• _Stated exercise_
Return the lines of the data word for word, from the line holding "Click empty middle of Videos row" through the end of the data, both ends included. Leave the pictures out of your answer.

+ + + + +

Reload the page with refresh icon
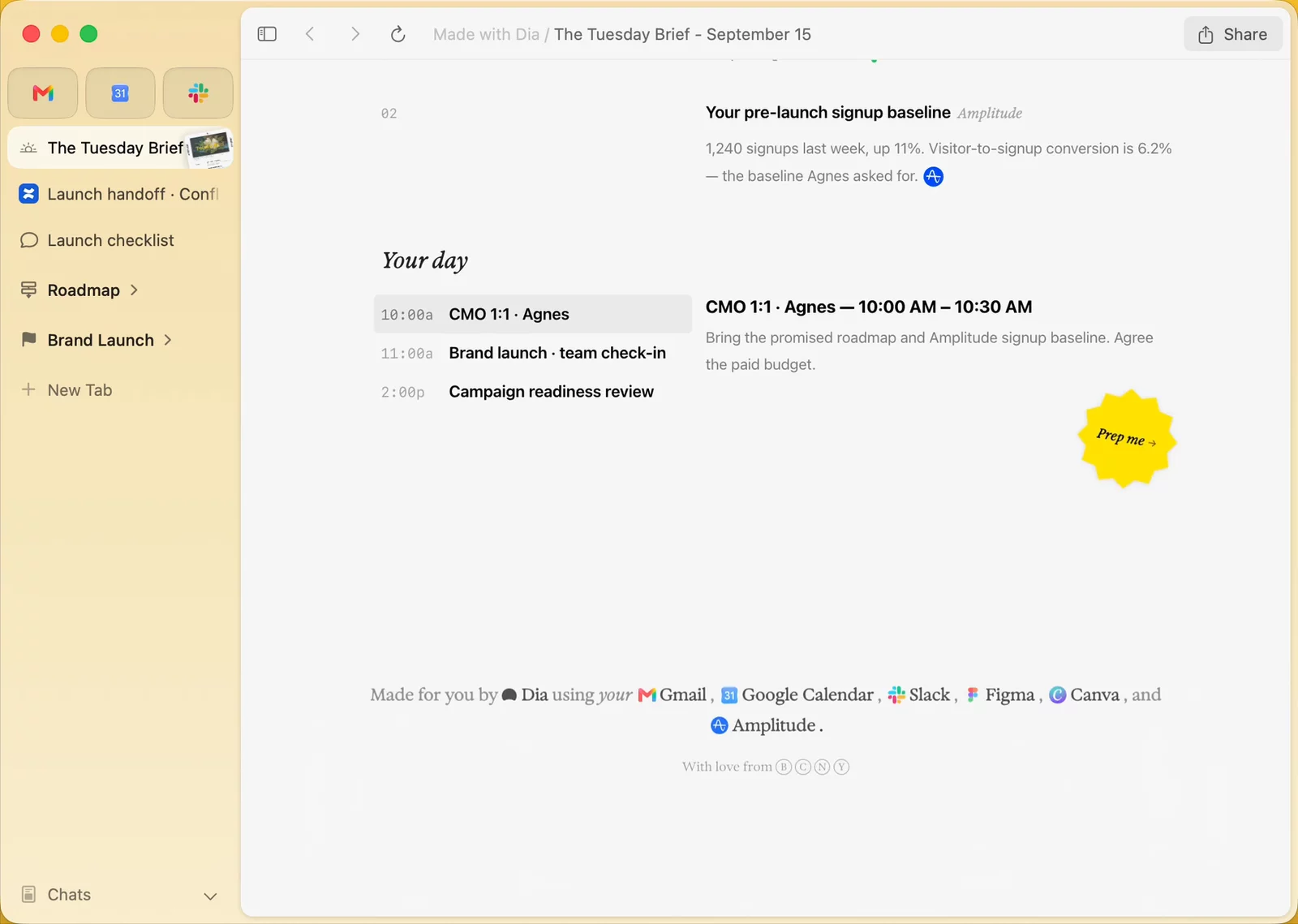Viewport: 1298px width, 924px height. [398, 34]
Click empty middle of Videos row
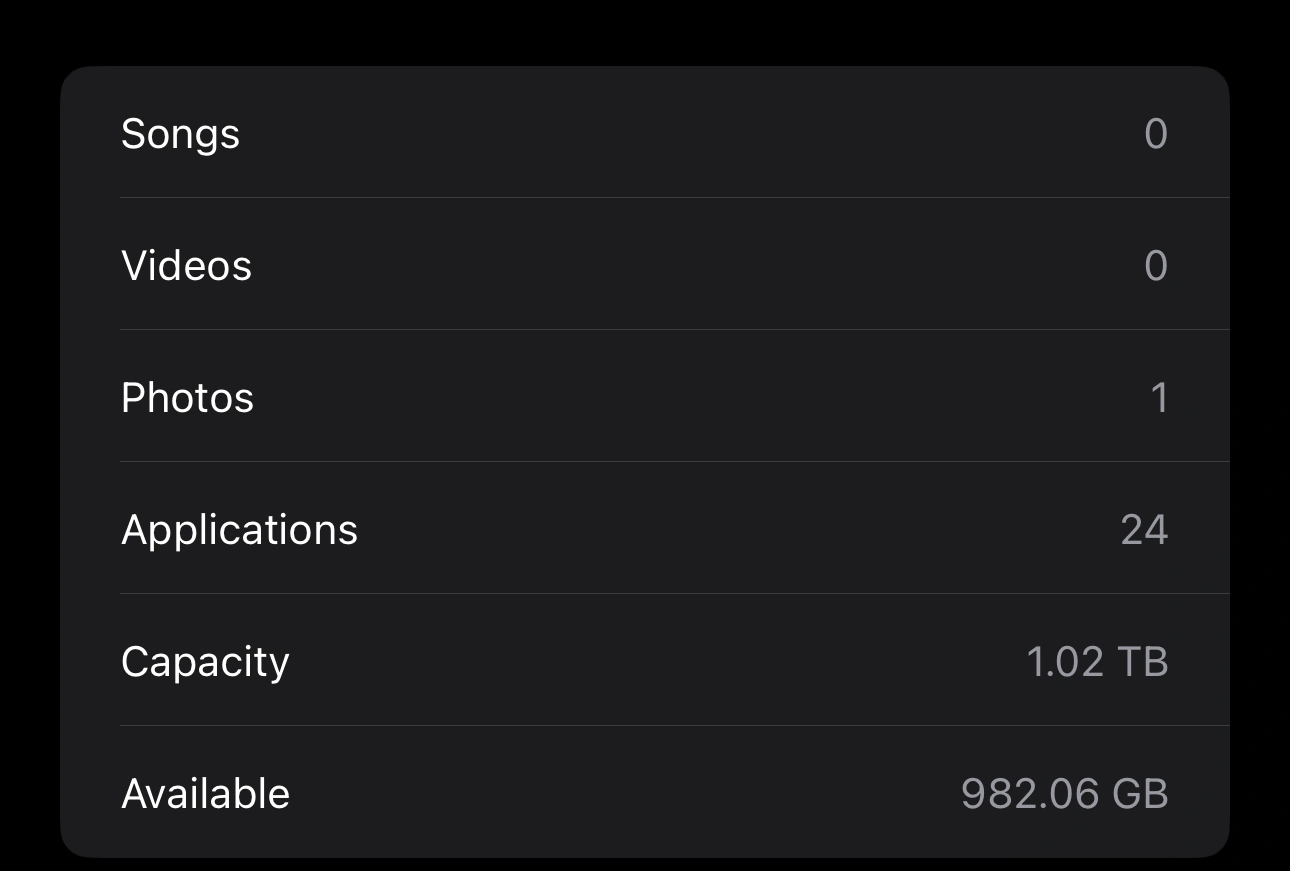This screenshot has height=871, width=1290. [690, 266]
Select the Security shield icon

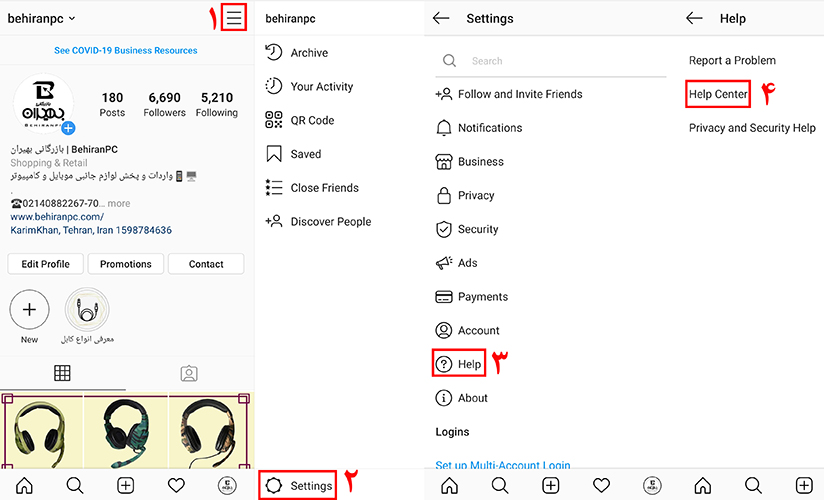click(445, 229)
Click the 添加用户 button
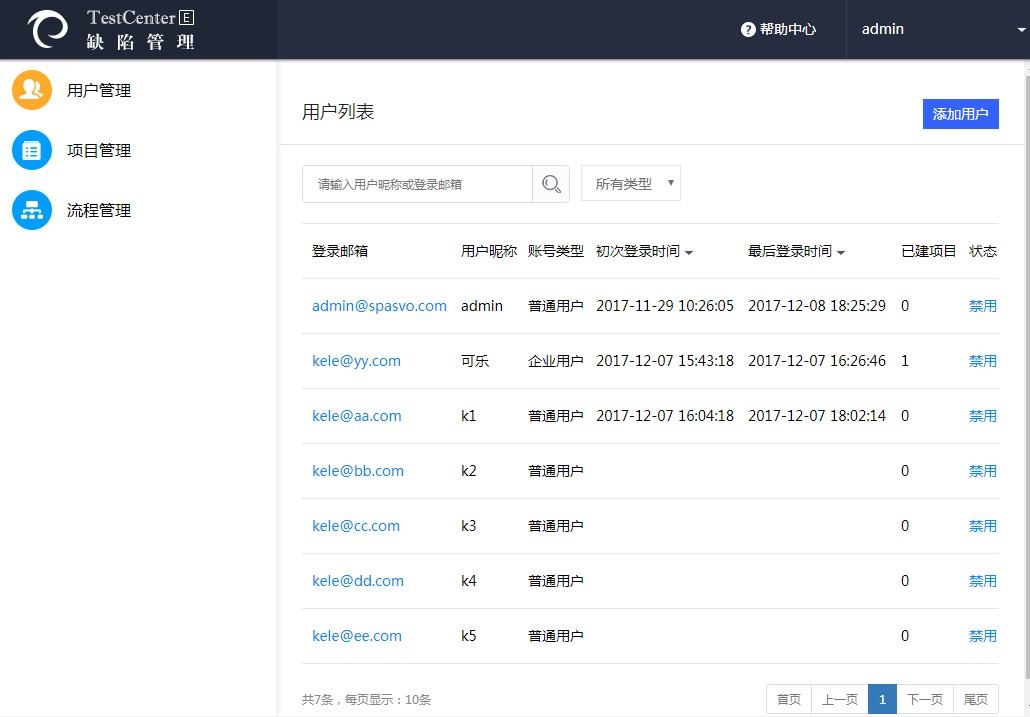The height and width of the screenshot is (717, 1030). [960, 113]
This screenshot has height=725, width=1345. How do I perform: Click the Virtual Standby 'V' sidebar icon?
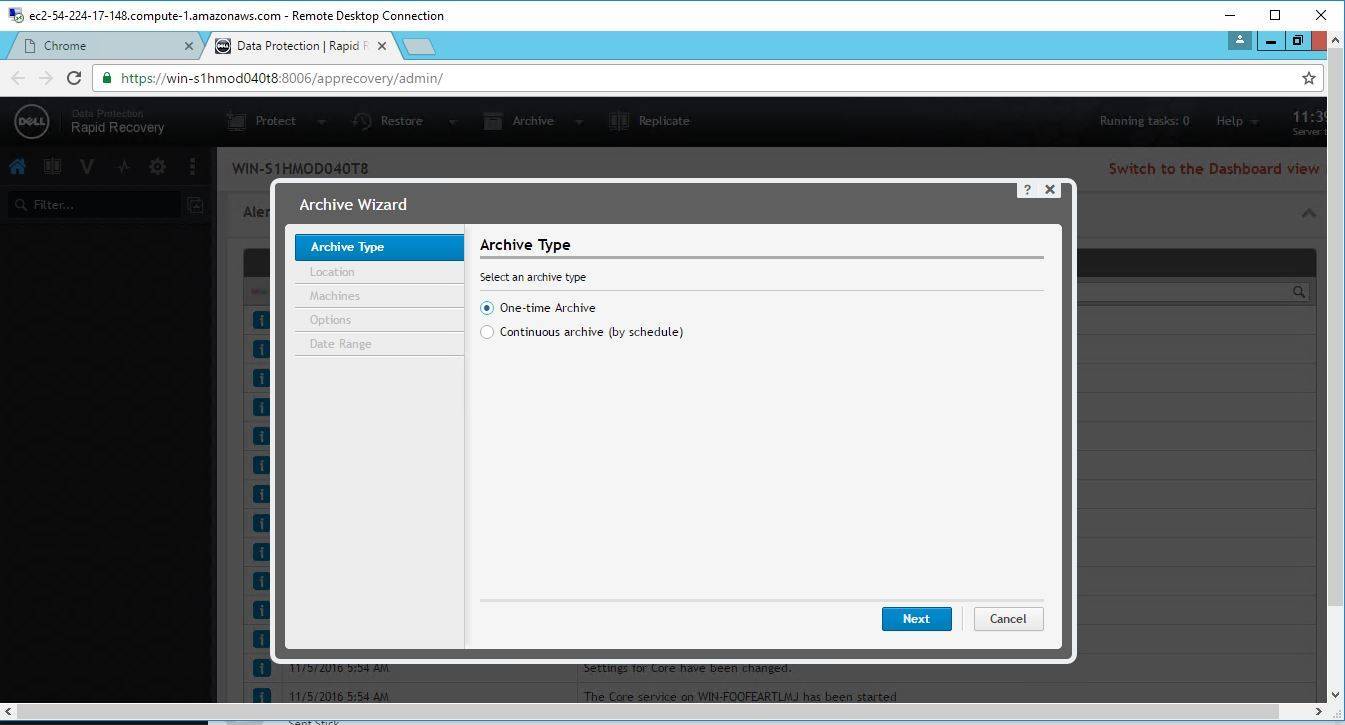pos(87,166)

+ + + + +

• _Written response_
Click empty middle of Videos row
This screenshot has height=871, width=1290. [690, 266]
Select the Security shield icon

click(445, 229)
Click the 添加用户 button
The height and width of the screenshot is (717, 1030). [960, 113]
This screenshot has height=725, width=1345. How do I perform: Click the Virtual Standby 'V' sidebar icon?
pos(87,166)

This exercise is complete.